🤖 AI Summary
Existing methods struggle to detect localized differences in treatment effects at the distributional level—such as in tails, dispersion, or rare events—and global tests often lack interpretability. This work proposes DR-ME, the first semi-parametrically efficient and finitely interpretable test for distributional treatment effects. By integrating orthogonal doubly robust kernel embeddings, covariance whitening, and sample splitting, DR-ME evaluates intervention kernel witness functions at learned outcome locations, achieving locally optimal signal-to-noise ratios while preserving post-selection validity. Empirical results demonstrate that DR-ME accurately controls Type I error rates and exhibits superior power compared to existing global kernel-based methods. In a medical imaging application, it successfully identifies clinically meaningful localized distributional effects of treatment.
📝 Abstract
Distributional treatment effects can be invisible to means: a treatment may preserve average outcomes while changing tails, modes, dispersion, or rare-event probabilities.

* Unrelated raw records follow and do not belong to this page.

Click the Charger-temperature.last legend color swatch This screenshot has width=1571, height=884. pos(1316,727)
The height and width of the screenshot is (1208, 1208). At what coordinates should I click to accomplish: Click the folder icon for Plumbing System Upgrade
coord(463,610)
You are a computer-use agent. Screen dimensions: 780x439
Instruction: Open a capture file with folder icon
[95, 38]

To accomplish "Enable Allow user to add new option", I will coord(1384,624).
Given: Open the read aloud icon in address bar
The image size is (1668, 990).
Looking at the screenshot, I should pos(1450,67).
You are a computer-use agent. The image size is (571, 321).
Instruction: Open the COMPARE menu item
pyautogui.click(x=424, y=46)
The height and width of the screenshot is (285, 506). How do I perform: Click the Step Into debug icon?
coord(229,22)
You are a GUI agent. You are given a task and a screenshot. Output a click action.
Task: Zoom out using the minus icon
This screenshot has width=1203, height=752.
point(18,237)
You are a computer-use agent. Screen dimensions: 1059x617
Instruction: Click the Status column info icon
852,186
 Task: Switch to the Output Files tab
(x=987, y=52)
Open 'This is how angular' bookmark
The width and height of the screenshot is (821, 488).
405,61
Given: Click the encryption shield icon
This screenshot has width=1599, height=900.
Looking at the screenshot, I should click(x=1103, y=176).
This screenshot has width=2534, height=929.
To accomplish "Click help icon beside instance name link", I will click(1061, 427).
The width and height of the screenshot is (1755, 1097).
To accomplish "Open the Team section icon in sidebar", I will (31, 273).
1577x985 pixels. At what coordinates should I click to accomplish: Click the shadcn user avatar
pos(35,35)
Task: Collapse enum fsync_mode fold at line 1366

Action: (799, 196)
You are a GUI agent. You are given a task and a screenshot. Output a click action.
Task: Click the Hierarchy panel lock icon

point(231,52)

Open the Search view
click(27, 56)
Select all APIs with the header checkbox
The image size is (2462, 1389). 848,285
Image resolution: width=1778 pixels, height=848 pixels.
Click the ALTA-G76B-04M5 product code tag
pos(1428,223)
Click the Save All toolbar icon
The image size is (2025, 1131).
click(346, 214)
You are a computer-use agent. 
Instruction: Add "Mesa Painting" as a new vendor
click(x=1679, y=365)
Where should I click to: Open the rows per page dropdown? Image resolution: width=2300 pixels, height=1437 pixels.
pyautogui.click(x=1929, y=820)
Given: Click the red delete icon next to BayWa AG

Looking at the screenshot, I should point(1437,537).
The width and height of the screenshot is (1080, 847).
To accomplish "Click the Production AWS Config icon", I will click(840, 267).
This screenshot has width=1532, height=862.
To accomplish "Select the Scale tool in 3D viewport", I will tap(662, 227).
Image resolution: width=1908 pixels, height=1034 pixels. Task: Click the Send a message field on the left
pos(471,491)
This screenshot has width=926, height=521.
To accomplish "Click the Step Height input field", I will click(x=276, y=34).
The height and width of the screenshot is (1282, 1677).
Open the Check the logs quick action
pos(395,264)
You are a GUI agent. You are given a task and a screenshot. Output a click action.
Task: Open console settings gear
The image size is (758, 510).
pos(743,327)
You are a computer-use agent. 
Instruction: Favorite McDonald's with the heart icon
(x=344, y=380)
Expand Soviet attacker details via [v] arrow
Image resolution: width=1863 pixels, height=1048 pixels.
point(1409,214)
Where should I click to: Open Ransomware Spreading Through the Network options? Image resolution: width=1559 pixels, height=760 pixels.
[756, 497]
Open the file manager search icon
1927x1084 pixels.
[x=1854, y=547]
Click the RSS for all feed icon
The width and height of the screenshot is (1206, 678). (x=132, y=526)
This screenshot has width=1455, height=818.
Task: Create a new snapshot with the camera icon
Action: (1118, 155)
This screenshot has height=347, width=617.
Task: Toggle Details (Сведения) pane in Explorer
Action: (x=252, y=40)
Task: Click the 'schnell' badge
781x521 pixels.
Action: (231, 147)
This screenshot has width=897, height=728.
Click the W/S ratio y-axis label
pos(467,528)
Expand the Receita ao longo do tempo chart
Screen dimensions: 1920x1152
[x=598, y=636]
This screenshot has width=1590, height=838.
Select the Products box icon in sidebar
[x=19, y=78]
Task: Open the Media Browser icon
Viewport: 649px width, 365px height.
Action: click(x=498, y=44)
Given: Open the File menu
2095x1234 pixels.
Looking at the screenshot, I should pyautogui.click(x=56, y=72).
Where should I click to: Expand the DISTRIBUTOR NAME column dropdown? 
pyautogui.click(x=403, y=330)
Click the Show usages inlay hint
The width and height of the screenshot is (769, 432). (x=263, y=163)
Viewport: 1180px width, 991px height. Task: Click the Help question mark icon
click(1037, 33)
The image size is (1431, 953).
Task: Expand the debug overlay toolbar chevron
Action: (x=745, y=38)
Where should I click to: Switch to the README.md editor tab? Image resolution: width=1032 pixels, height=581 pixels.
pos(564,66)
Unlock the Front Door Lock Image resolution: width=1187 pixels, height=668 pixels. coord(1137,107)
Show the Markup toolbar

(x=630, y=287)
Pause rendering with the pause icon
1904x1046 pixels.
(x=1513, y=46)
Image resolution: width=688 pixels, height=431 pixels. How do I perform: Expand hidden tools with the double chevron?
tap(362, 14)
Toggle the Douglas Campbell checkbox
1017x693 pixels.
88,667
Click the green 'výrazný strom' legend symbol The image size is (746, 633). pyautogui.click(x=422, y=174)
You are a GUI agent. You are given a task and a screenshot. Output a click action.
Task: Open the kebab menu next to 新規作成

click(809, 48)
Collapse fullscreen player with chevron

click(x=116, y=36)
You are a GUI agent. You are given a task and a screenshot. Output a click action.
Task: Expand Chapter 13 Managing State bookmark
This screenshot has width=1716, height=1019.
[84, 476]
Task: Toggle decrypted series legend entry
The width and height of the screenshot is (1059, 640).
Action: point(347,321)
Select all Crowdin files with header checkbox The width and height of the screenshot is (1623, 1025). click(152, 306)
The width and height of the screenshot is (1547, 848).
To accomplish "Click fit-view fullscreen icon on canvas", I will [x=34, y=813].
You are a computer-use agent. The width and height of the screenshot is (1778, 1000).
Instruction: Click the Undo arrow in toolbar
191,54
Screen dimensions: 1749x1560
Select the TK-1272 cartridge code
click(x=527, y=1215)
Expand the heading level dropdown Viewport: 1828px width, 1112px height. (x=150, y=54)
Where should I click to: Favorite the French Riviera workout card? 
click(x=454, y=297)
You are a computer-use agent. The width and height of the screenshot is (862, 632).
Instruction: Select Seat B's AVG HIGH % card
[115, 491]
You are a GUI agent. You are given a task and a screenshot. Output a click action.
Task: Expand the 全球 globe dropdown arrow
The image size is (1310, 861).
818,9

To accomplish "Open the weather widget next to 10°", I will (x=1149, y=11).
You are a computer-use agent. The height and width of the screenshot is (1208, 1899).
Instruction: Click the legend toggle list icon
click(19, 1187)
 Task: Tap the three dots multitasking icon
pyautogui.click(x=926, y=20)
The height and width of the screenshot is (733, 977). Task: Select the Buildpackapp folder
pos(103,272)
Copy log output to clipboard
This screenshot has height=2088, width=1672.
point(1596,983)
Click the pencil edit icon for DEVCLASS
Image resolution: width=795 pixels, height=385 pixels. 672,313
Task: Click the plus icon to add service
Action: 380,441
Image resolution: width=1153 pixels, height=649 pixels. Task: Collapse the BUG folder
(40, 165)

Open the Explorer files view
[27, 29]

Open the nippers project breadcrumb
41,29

Kernel tests can detect discrepancies between interventional outcome laws, but global tests do not reveal where the laws differ. We propose DR-ME, to our knowledge the first semiparametrically efficient finite-location test for interpretable distributional treatment effects. DR-ME evaluates an interventional kernel witness at learned outcome locations, returning causal-discrepancy coordinates rather than only a global rejection. From observational data, we derive orthogonal doubly robust kernel features whose centered oracle form is the canonical gradient of this finite witness. For fixed locations, we characterize the local testing limit: DR-ME is chi-square calibrated under the null, has noncentral chi-square local power, and uses the covariance whitening that optimizes local signal-to-noise for discrepancies visible through the selected coordinates. This efficient local-power geometry yields a principled location-learning criterion, with sample splitting preserving post-selection validity. Experiments show near-nominal type-I error, competitive power against global doubly robust kernel tests, and interpretable learned locations that localize distributional effects in a semi-synthetic medical-imaging study.